◆ MATERIAL SUPPLIED ◆
-=-=-

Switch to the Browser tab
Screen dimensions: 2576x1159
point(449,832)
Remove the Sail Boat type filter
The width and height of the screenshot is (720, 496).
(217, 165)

-=-=-

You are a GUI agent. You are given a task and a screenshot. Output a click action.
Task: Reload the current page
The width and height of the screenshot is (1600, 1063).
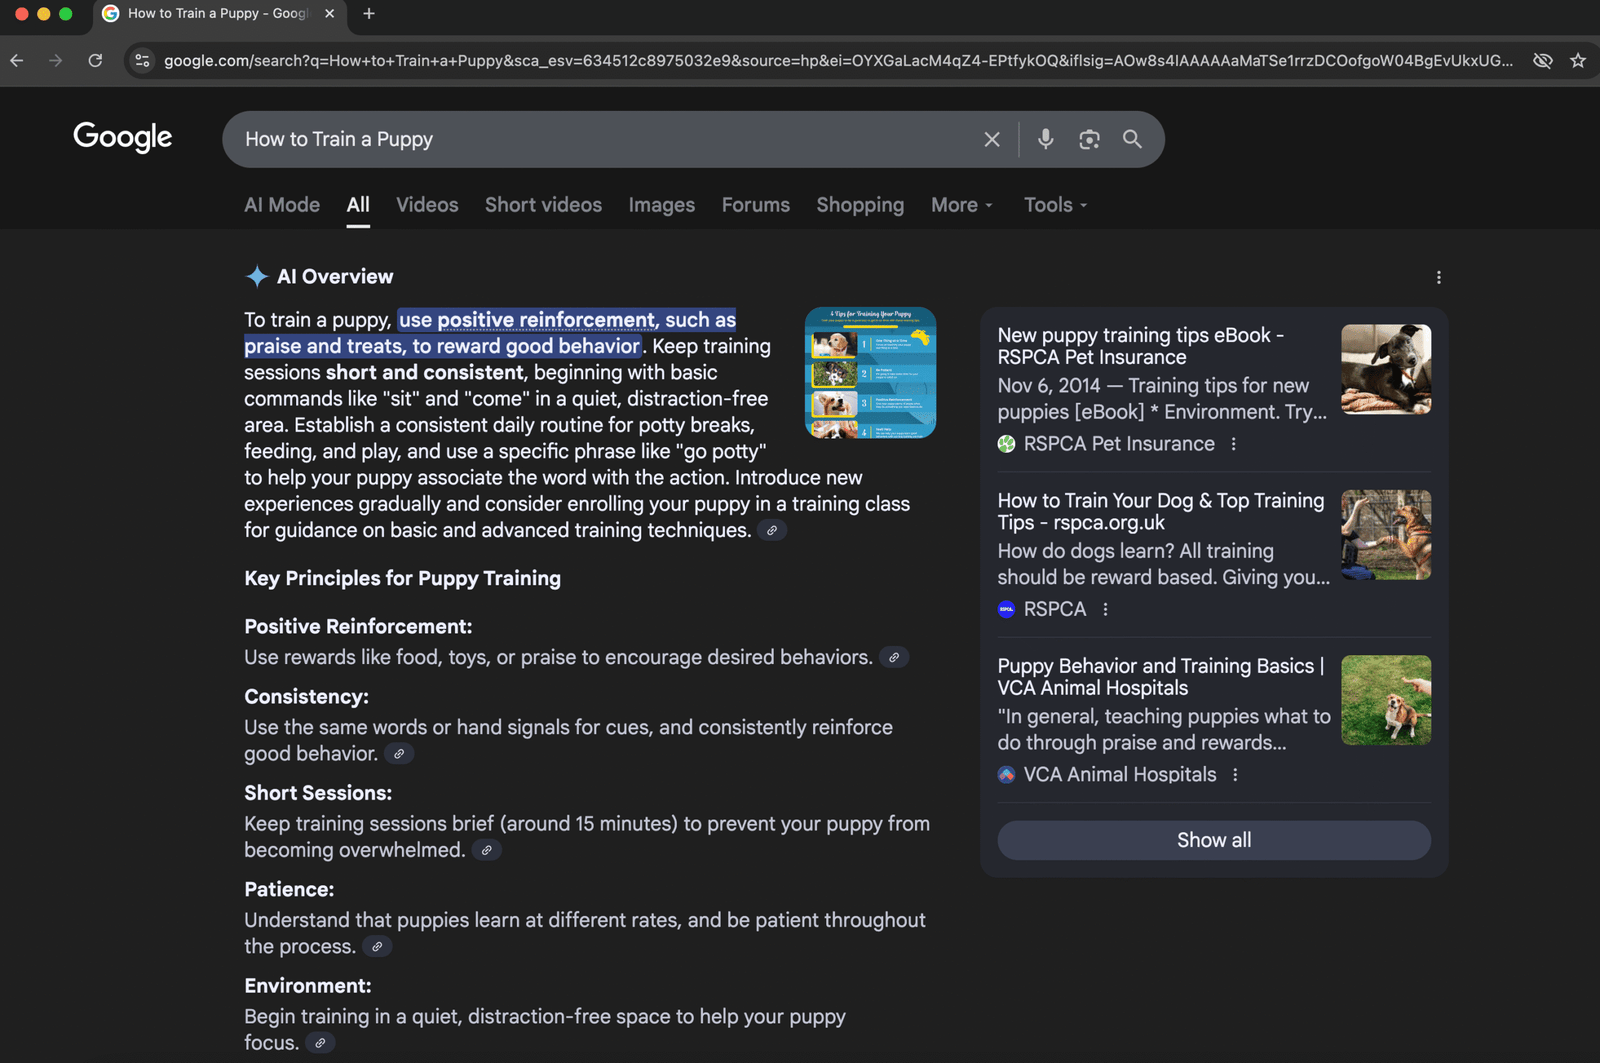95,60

-=-=-

◆ TASK PROMPT ◆
Pull out every line in the entries that contains the string "width".

◆ REPLY TO THE EXERCISE ◆
The width and height of the screenshot is (720, 496).
The width and height of the screenshot is (1600, 1063).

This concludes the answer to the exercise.